### LIST OF TASKS
[A] According to the passage on surrogate variable analysis, how many different drugs did the Broad Institute treat human cells with?
[B] Write out the passage on surrogate variable analysis from "This data-driven approach" up to and including "variable analysis (sva).".

### EXCERPT TO READ
-----

In any given experiment there are many variables. There are one or more variables of interest that we would like to understand the consequences of. There are also technical variables that differ between samples because of imperfect instrumentation, experimental practice, etc. Finally, there are biological variables such as genetic, age, and gender differences. Failing to account for these technical and biological sources of variation can lead to faulty conclusions.

In order to reach the correct conclusions, the only option is usually to follow good experimental design. This includes keeping non-desirable variation to a minimum, balancing the remaining sources of variation between experimental groups, and accounting for known sources of variation with statistical models. In general, unknown sources of variation cannot be accounted for. This is not true for microarrays and other high-throughput technologies, where unknown sources of variation can be discovered using the data itself.

This data-driven approach doesn’t necessarily determine the actual unknown variables. Instead, the unknown variables are collectively approximated with a set of surrogate variables. As such, the algorithm is called surrogate variable analysis (sva).

Let’s look at a simulated example of what sva is capable of. For this example, the treatment group has higher expression for 300 genes (figure below - left). There is also an unknown source of variability distributed among both treatment and control groups which reduces the expression of an overlapping set of genes (figure below - middle). Using this expression data, sva discovered one surrogate variable which was then regressed out of the expression data (figure below - right). Through sva, we have essentially eliminated the influence of the obscuring variability. Critically, the influence of the treatment under study remains.


The simplified example above fails to clarify if sva is effective in the messy world of real data. To evaluate sva under more realistic conditions, I compared the similarity between a set of standard gene expression signatures and a separate comparable set of signatures for which surrogate variable analysis was either used or not. If effective, sva should increase the similarity with the evaluation signatures.

The evaluation microarray signatures were generated by the Broad Institute, which treated human cells with 1309 different drugs as part of their Connectivity Mapping project. These signatures can be accessed from the R package ccmap, which also provides functions for ranking these drug signatures based on their similarity to a query signature.

-----

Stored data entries

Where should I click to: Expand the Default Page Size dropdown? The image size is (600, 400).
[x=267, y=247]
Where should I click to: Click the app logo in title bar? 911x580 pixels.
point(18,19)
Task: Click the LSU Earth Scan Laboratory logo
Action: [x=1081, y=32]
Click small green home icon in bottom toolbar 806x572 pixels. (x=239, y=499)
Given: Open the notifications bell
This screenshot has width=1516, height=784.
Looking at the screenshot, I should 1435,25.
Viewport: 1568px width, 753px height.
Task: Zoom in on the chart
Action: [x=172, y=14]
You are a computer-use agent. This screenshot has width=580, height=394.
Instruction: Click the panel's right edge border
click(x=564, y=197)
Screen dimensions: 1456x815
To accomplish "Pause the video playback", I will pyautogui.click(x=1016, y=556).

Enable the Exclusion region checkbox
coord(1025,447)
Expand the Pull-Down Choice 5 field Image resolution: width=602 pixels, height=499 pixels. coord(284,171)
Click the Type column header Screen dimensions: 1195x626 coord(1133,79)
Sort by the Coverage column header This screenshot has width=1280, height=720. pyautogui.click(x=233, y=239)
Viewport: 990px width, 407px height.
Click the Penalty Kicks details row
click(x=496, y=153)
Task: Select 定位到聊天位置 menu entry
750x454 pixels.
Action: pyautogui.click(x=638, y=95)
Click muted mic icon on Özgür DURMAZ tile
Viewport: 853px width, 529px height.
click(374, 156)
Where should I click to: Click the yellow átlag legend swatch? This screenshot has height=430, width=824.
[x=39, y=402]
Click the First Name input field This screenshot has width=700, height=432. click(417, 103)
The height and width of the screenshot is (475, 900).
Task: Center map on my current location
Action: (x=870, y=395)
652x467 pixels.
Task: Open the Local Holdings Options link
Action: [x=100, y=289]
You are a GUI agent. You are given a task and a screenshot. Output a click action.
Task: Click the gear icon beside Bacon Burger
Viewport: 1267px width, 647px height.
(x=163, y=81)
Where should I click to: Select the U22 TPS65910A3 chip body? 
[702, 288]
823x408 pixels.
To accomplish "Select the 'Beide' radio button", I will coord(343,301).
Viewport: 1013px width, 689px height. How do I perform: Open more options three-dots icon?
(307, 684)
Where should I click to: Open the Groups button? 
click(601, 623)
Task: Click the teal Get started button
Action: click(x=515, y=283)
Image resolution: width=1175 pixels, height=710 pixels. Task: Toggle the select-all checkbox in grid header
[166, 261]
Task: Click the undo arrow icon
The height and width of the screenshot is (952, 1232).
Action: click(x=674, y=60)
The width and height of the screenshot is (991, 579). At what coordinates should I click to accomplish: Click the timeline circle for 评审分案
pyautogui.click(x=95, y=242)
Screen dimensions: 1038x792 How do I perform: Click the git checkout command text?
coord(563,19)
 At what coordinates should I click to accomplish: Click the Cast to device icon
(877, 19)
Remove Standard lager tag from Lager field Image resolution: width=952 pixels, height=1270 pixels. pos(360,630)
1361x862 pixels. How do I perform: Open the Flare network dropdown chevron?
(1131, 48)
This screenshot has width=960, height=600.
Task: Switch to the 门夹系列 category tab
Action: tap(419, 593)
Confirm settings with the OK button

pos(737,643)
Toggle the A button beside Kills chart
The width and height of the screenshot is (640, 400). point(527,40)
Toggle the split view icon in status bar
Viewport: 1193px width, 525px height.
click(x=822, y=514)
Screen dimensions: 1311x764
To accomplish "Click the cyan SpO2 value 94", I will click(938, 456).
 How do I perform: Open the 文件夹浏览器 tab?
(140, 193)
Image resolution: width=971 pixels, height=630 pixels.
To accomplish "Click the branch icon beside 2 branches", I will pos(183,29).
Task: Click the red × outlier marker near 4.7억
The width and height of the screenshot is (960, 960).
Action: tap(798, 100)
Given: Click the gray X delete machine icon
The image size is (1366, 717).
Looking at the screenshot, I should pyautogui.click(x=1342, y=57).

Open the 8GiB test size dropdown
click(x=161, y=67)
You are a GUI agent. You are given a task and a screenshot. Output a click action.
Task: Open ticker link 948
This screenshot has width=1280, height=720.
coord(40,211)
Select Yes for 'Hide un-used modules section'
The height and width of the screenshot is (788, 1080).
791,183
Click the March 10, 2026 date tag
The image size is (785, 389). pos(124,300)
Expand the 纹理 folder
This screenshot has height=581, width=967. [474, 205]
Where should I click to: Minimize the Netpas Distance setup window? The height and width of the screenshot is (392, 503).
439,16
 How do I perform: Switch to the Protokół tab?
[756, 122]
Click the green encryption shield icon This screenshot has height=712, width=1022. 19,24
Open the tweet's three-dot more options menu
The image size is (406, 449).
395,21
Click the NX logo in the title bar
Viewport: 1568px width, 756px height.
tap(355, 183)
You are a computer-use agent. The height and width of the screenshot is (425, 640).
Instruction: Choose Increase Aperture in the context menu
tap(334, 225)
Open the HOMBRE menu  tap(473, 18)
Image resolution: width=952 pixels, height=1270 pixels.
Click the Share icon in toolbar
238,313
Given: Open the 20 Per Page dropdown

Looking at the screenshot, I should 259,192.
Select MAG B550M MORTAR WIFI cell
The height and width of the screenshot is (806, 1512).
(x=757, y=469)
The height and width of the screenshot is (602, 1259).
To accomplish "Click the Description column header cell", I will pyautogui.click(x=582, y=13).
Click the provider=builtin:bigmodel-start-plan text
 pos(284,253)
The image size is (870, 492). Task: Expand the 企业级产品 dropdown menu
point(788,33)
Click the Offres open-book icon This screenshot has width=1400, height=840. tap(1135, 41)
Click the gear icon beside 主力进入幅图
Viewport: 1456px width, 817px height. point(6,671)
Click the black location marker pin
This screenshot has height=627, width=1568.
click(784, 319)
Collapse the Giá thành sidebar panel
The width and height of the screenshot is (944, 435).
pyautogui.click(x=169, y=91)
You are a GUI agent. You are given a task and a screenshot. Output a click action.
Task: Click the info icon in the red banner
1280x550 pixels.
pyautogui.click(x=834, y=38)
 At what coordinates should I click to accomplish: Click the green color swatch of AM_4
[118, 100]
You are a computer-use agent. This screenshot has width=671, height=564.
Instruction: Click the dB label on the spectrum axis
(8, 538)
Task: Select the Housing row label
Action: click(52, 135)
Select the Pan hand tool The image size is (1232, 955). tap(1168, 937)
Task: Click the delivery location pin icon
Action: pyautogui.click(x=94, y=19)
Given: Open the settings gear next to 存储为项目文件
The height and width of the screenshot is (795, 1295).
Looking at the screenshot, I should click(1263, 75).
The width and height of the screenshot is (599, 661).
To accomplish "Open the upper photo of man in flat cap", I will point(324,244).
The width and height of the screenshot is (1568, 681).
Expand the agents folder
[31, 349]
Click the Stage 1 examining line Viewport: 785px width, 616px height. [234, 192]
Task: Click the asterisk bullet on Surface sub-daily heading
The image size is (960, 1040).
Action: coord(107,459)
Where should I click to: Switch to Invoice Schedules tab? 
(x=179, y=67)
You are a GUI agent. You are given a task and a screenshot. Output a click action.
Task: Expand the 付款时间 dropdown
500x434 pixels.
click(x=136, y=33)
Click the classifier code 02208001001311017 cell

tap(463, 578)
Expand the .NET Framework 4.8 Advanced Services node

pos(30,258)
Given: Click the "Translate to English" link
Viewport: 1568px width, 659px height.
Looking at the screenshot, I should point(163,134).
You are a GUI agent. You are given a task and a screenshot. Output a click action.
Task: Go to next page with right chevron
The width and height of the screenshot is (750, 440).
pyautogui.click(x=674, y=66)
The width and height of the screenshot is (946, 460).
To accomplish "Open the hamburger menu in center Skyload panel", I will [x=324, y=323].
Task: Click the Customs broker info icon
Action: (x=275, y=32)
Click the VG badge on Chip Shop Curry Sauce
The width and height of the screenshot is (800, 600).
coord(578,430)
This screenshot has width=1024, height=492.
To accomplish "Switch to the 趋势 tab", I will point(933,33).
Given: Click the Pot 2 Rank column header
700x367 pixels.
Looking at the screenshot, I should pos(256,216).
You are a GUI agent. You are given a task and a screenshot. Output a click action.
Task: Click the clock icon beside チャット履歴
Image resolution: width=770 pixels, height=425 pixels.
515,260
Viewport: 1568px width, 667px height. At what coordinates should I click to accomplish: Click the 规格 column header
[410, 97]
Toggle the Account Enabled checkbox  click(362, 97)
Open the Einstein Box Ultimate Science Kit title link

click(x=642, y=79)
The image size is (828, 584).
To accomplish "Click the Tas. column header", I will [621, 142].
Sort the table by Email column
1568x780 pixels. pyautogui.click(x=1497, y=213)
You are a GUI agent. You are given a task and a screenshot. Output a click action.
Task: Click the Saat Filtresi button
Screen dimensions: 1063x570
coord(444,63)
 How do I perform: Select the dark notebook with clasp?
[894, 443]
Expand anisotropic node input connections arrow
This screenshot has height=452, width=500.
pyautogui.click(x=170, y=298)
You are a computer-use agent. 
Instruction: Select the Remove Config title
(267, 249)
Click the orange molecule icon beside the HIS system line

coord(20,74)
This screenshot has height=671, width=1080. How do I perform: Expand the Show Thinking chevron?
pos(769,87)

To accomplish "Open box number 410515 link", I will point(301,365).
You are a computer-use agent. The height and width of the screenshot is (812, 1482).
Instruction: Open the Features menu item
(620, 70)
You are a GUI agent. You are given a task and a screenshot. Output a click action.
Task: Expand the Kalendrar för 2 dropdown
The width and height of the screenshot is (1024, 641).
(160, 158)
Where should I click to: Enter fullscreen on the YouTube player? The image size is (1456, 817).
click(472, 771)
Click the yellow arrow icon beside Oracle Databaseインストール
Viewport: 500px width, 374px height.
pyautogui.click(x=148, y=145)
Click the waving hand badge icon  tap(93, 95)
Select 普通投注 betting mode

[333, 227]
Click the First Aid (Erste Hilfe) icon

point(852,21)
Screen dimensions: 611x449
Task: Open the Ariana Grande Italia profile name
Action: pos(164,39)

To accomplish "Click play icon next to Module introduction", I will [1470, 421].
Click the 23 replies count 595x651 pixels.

-----

### RESPONSES IN ORDER
[A] 1309 different drugs.

[B]
This data-driven approach doesn’t necessarily determine the actual unknown variables. Instead, the unknown variables are collectively approximated with a set of surrogate variables. As such, the algorithm is called surrogate variable analysis (sva).